Rows:
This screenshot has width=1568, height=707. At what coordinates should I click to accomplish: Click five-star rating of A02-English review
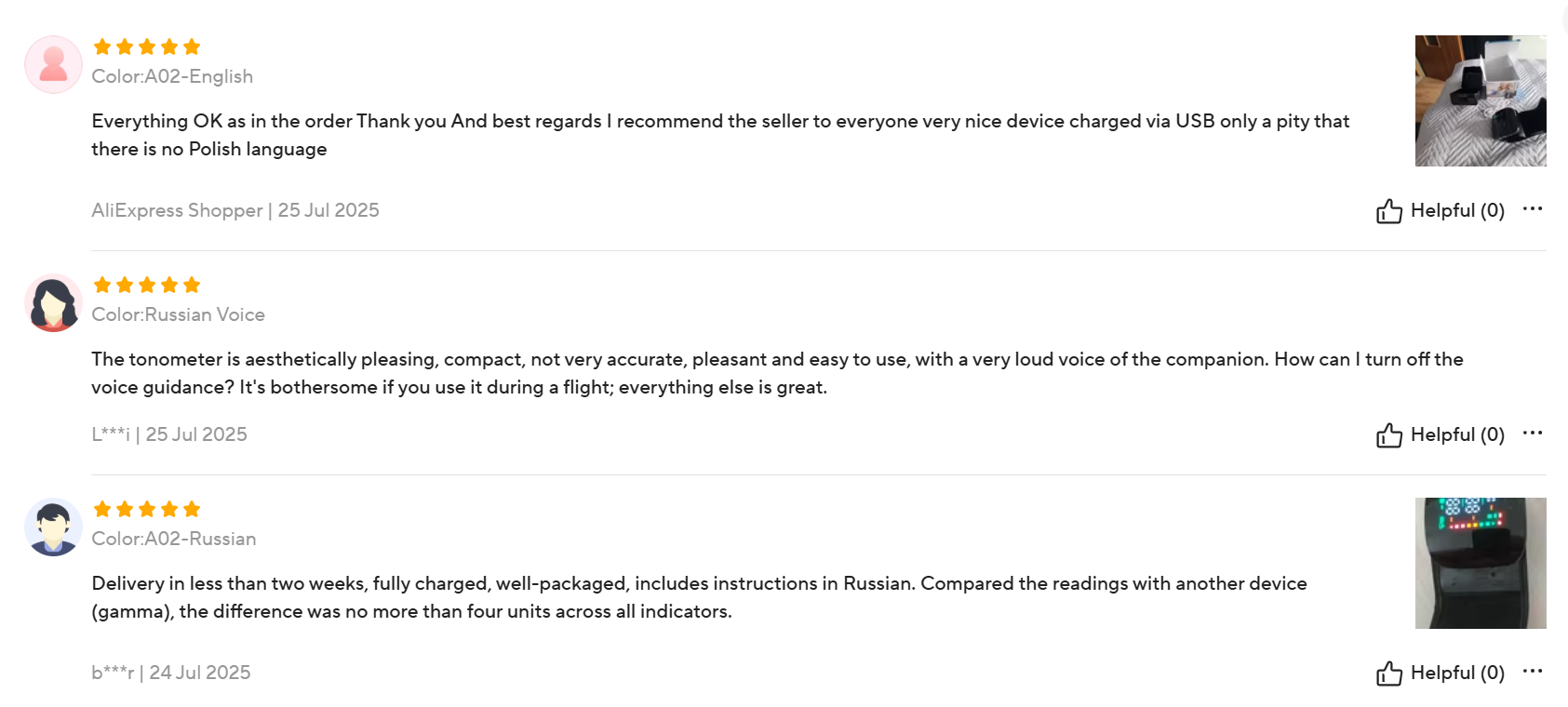click(147, 47)
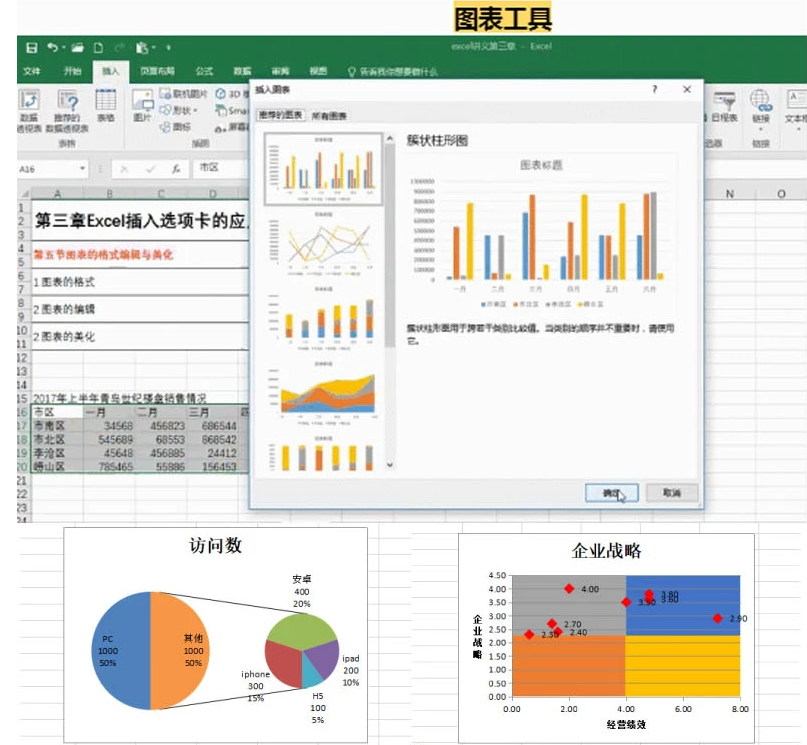Click the help question mark in dialog

pos(655,89)
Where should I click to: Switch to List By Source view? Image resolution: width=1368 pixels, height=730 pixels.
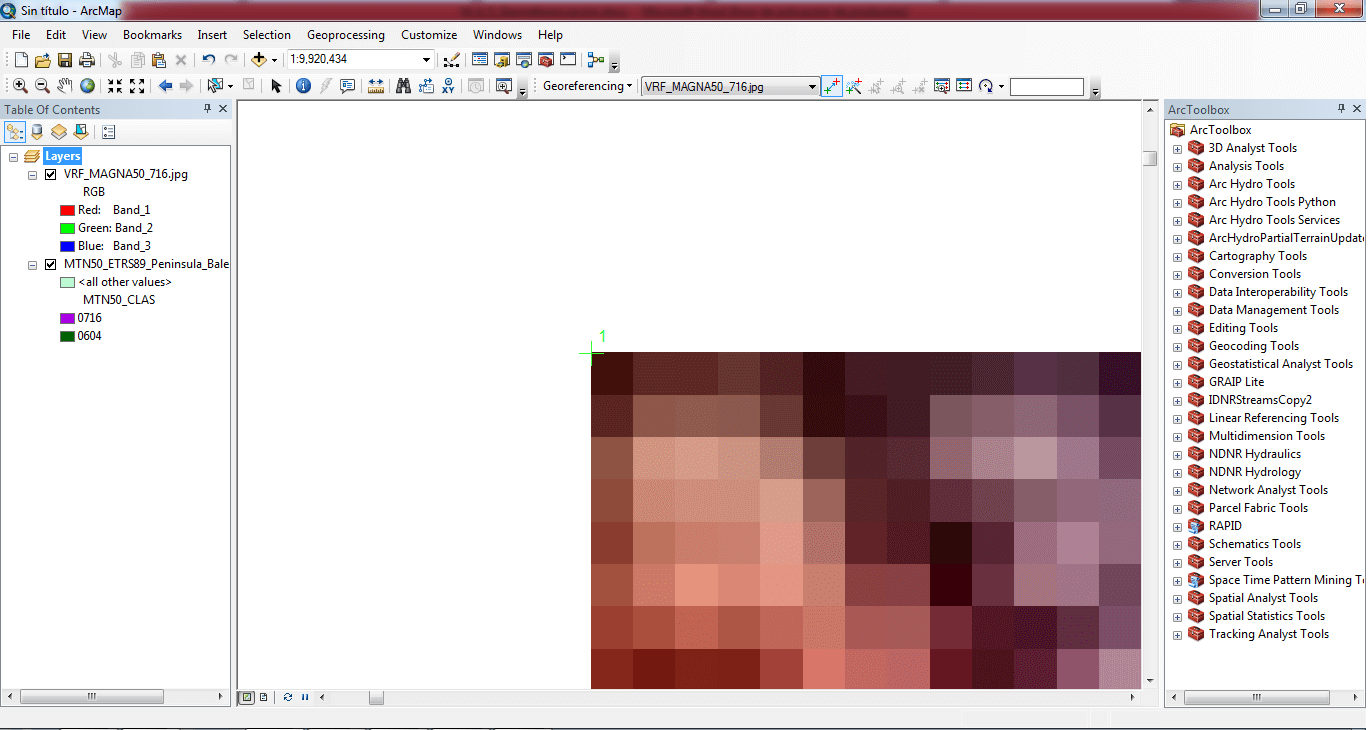(x=37, y=132)
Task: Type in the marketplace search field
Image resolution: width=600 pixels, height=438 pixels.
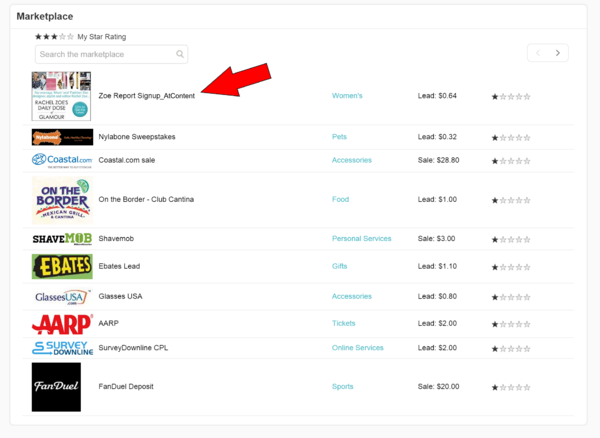Action: click(105, 54)
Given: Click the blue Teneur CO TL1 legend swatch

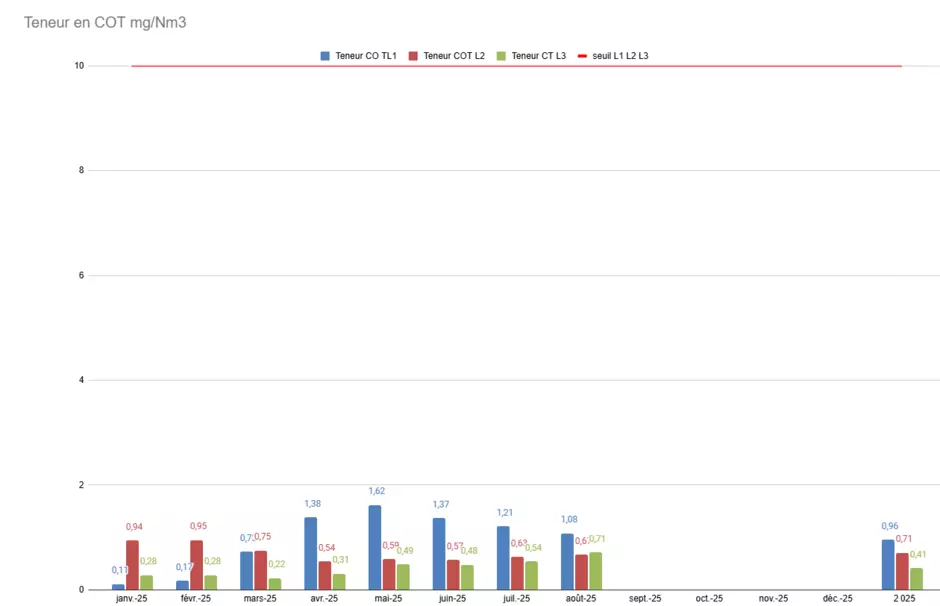Looking at the screenshot, I should (325, 56).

Short task: Pick out every line in the items above that contains the string "width", and copy each one.

Response:
This screenshot has width=1568, height=707. At what coordinates should I click to accomplish: Click five-star rating of A02-English review
Where should I click to: Switch to List By Source view? Image resolution: width=1368 pixels, height=730 pixels.
Image resolution: width=600 pixels, height=438 pixels.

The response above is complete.